For Luis Limlingan, managing director at Regina Capital Development Corp., opportunities remain encouraging for businesses in the gaming, banking and property sectors despite uncertainties the local stock market is facing.
Companies in these sectors continue to retain the “growth prospects and defensive properties” which could help them weather the challenges in 2020, Limlingan said.
Jun Calaycay, head of research at broker Philstocks Financial Inc., said the stock market is coming from an “indecisive” phase as it navigated through a “a mixed bag of narratives from local fundamentals to global noises.”
The PSEi closed 2019 at 7,815.26, up by a measly 4.68 percent from its 7,466.02 closure the year prior.
“Average value turnover was a little less lively by 0.68 percent at P6.26 billion. Foreigners sold an average of P40.1 million per session, narrower than the P2.60 billion daily net sales in 2018,” said Calaycay.
Ramon Monzon, Philippine Stock Exchange president, earlier said the PSE managed to attract P95 million worth of fundraising through the equities market last year, down from P187.84 million the year before.
Calaycay said on top of the investing sentiments’ dampener last year was the ongoing US-China trade war which people were initially thinking would have ended in the early part of last year.
“Unfortunately, the talks collapsed in May as both countries resumed the escalation of tariffs bringing the market down by 5.70 percent to 7,475.16 by the middle of May. This was succeeded by a series of ups and downs in the Washington-Beijing negotiations that resulted in wild swings in the local market,” Calaycay said.
“In early August, the US escalated tensions by calling China a currency manipulator which brought the market down by 4.47 percent to 7,766.75. Resumption of talks were agreed upon in the middle of August causing a 0.90 percent rise in the market. Then on the last week of September, the White House’s plans to curb US investments in China came out plunging the local market by 4.44 percent from late September to early October. After the erratic talks, finally, both countries agreed to a phase one deal by the end of the year,” he added.
Locally, the market also grappled with the economic impact of the delayed government budget approval last year and the spillover effect of the high inflation environment the prior year, to see the lackluster growth of the economy at 5.6 percent in the first quarter, 5.5 percent in the second quarter and 6.2 percent in the third quarter, noted Calaycay.
Bank of the Philippine Islands pegs the whole year gross domestic product (GDP) growth at 5.9 percent.

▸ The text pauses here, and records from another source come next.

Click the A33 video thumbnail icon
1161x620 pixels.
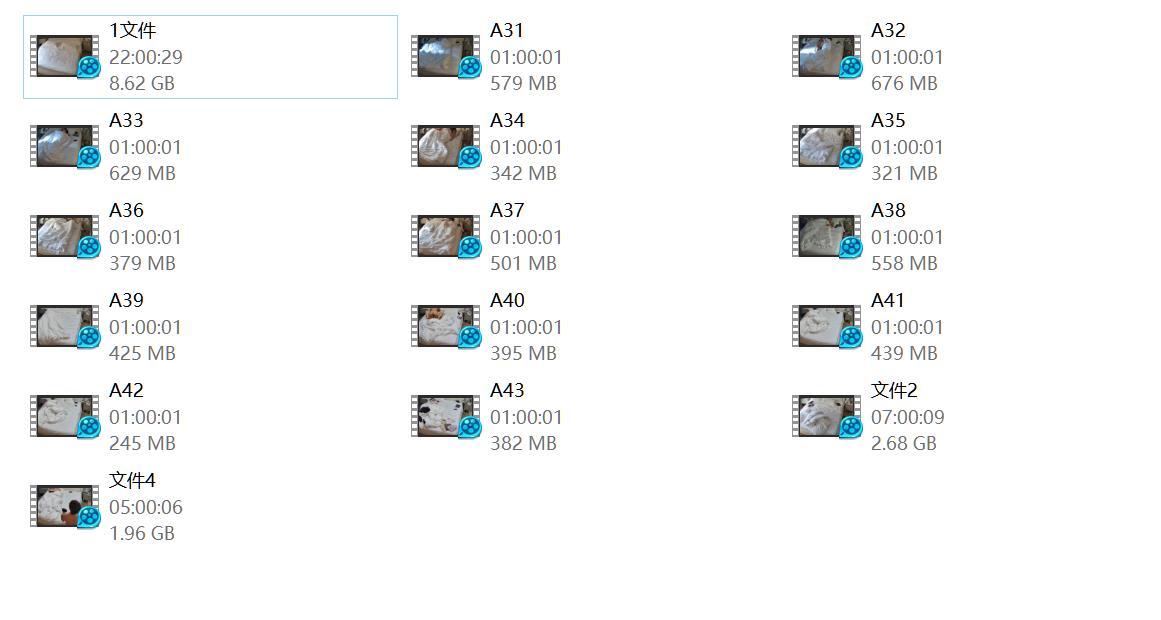[64, 147]
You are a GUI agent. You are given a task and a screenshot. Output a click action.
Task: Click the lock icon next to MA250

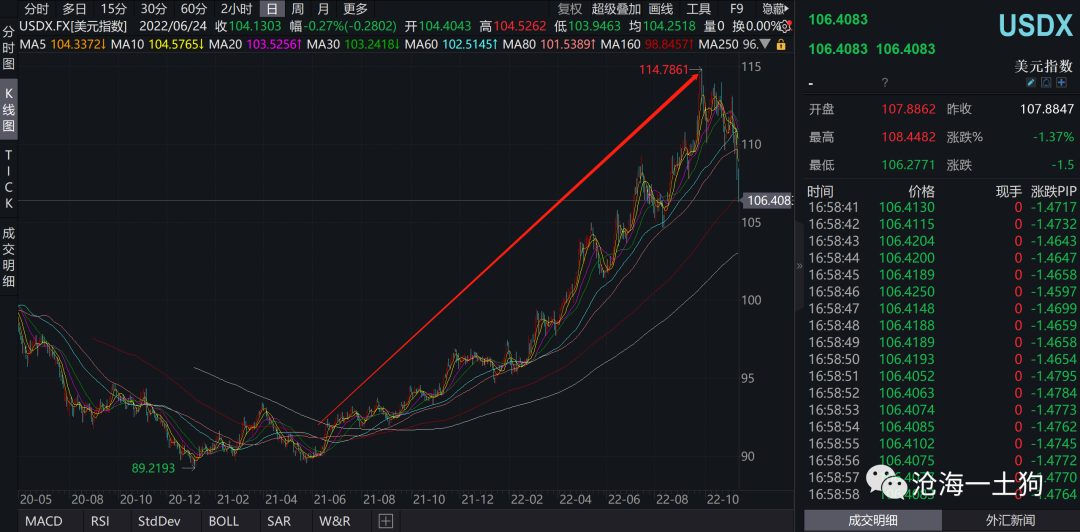click(780, 45)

As of last count, Philippine inflation was at 2.5 percent.
The low inflation and GDP slowdown however gave the Bangko Sentral ng Pilipinas room to ease monetary policy with three 25-basis-point rate cuts and a 400-basis-point reduction in reserve requirement ratios, in order to perk up economic activity and in the process the local financial market, according to Calaycay.
This coupled with noted activities in business like the Philippine offshore gaming operation in the property sector propped up the economy, which saw the property index overperform compared to the PSEi at 10 percent.
For now, the market is still trying to digest the implication of the “utility contagion,” with Metro Manila’s water concessionaires Manila Water and Maynilad currently at the receiving end of the tirade of President Duterte over alleged “onerous contracts.”
“This eventually led to the revocation of their contract extension from 2022 to 2037, raising regulatory risks which dragged the local market primarily those in the utility sector,” said Calaycay.
“And that’s the 2019 Philippine stock market. We had ups and downs. We had opportunities and challenges,” Calaycay added.
Online stock brokerage firm Mytrade.ph by Abacus Securities in an investors’ note said for the year, “GDP won’t be a game changer” as “it won’t be anywhere near the 7 percent-8 percent which was promised with the passage of TRAIN (Tax Reform for Acceleration and Inclusion),” the government’s comprehensive tax measure, though it will still be better than the “sub-6.0 percent growth” for 2019.
Subdued business confidence meanwhile “point to unremarkable market EPS growth next year,” it said.
Inflation however should remain benign in the first half of the year with chances to “rise continuously throughout next year,” it added.